In many bacteria, including Streptococcus, within-replichore inversions, that is, inversions with endpoints in the same replichore, have been shown to be relatively rare and significantly shorter than inter-replichore inversions [67–71]. Both non-random mutational processes and selection have been suggested as potential drivers of biased inversion landscapes [67, 69, 72, 73]. In more recent papers it was shown that symmetric inversion bias is not a universal feature of prokaryotic genome evolution but varies considerably across clades and the magnitude of the symmetric inversion bias is associated with various features of adaptive genome architecture, including the distance of essential genes to the origin of replication and the preferential localization of genes on the leading strand .
The pattern of inversions reconstructed in the studied Streptococcus species revealed a strong selection against intra-replichore inversions that, in agreement with previous observations, might be caused by strong preferential localization of genes on the leading strand (more than 80% of core genes). Despite low frequency of inversions, parallel inversions were observed in all three studied species. Most inversions were bound by mobile elements or clusters of rRNA, so most parallel events were likely to be caused by intragenome recombination linked to a limited number of repeated elements. The exception was the inversion in the S. pneumoniae subtree with breakpoints formed by genes encoding surface antigen proteins phtB and phtD. As the inversion was shown to exchange gene fragments, it is likely to indicate the action of antigen variation.

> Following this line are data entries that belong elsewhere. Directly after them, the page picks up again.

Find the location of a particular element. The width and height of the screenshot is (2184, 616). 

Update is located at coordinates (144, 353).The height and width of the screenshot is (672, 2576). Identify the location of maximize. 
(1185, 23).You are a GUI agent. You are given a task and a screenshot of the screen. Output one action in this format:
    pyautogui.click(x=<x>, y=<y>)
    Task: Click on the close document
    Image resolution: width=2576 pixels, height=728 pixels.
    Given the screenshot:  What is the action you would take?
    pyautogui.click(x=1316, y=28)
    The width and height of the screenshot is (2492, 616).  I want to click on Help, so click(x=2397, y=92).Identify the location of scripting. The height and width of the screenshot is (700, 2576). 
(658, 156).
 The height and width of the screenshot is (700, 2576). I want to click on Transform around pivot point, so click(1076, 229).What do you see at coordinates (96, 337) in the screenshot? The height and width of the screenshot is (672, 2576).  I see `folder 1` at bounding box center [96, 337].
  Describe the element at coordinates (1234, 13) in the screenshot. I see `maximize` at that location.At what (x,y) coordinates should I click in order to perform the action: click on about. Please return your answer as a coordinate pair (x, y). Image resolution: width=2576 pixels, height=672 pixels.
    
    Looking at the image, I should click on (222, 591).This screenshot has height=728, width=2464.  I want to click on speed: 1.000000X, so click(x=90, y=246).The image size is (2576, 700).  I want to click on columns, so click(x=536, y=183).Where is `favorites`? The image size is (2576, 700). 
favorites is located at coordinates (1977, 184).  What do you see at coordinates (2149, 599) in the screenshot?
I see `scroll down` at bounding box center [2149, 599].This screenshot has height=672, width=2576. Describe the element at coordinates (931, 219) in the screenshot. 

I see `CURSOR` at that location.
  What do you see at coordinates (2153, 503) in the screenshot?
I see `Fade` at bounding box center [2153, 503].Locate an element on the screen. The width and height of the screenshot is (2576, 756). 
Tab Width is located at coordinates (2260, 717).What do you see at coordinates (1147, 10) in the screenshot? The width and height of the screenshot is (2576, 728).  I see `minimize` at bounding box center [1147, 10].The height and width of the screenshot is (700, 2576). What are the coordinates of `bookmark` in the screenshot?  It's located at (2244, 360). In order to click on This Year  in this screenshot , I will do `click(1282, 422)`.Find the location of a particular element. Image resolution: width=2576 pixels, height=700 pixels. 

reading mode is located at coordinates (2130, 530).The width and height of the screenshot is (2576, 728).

Phase variation is known to be an important mechanism that leads to phenotype diversification via intra-genomic recombination. Antigenic variation via inversions of short genomic fragments was shown to play a significant role for the S. pneumoniae infection influencing its pathogenicity . While this paper was under review, antigen variation by the observed large parallel inversion between the phtD and phtB genes in S. pneumoniae had been confirmed . The practical relevance of this observation comes from the fact that this protein is a candidate for a next-generation pneumococcal vaccine . This shows that evolutionary and functional analysis of predicted parallel rearrangements with direct confirmation of this mechanism may identify possible cases of phase variation by inversions in human pathogens.
In the studied Streptococcus species, about 7% single-copy periphery genes occur in multiple syntenic regions. The genes with inconsistent trees and non-conserved genome position are rare in at least one species and have likely experienced horizontal transfer between species. Hence, a large periphery in the Streptococcus pan-genome is likely to be explained by horizontal gene transfer, that is known to be one of the major drivers of genome evolution [78, 79]. Horizontal gene transfer in Streptococcus is facilitated by the competence system and is associated with immune system . Moreover, the early proof that DNA carries genetic information was provided by experiments with pneumococcus [81, 82]. This emphasizes the importance of pan-genome studies of medically relevant bacteria, as their pathogenicity may be affected by rare periphery or even strain-specific genes.
Members of the genus Streptococcus have a highly dynamic, open pan-genome, that potentially confers them with the ability to adapt to changing environmental conditions, i.e. antibiotic resistance or transmission between different hosts. Streptococcus genome plasticity is shaped by a dynamic interaction of major evolutionary forces such as horizontal gene transfer, genome rearrangements, and propagation of mobile elements reflecting the ecological niche and the lifestyle. Hence, integrated analysis of all aspects of genome evolution is important for the identification of potential pathogens and design of drugs and vaccines.
We are grateful to Marat Kazanov for sharing preliminary data.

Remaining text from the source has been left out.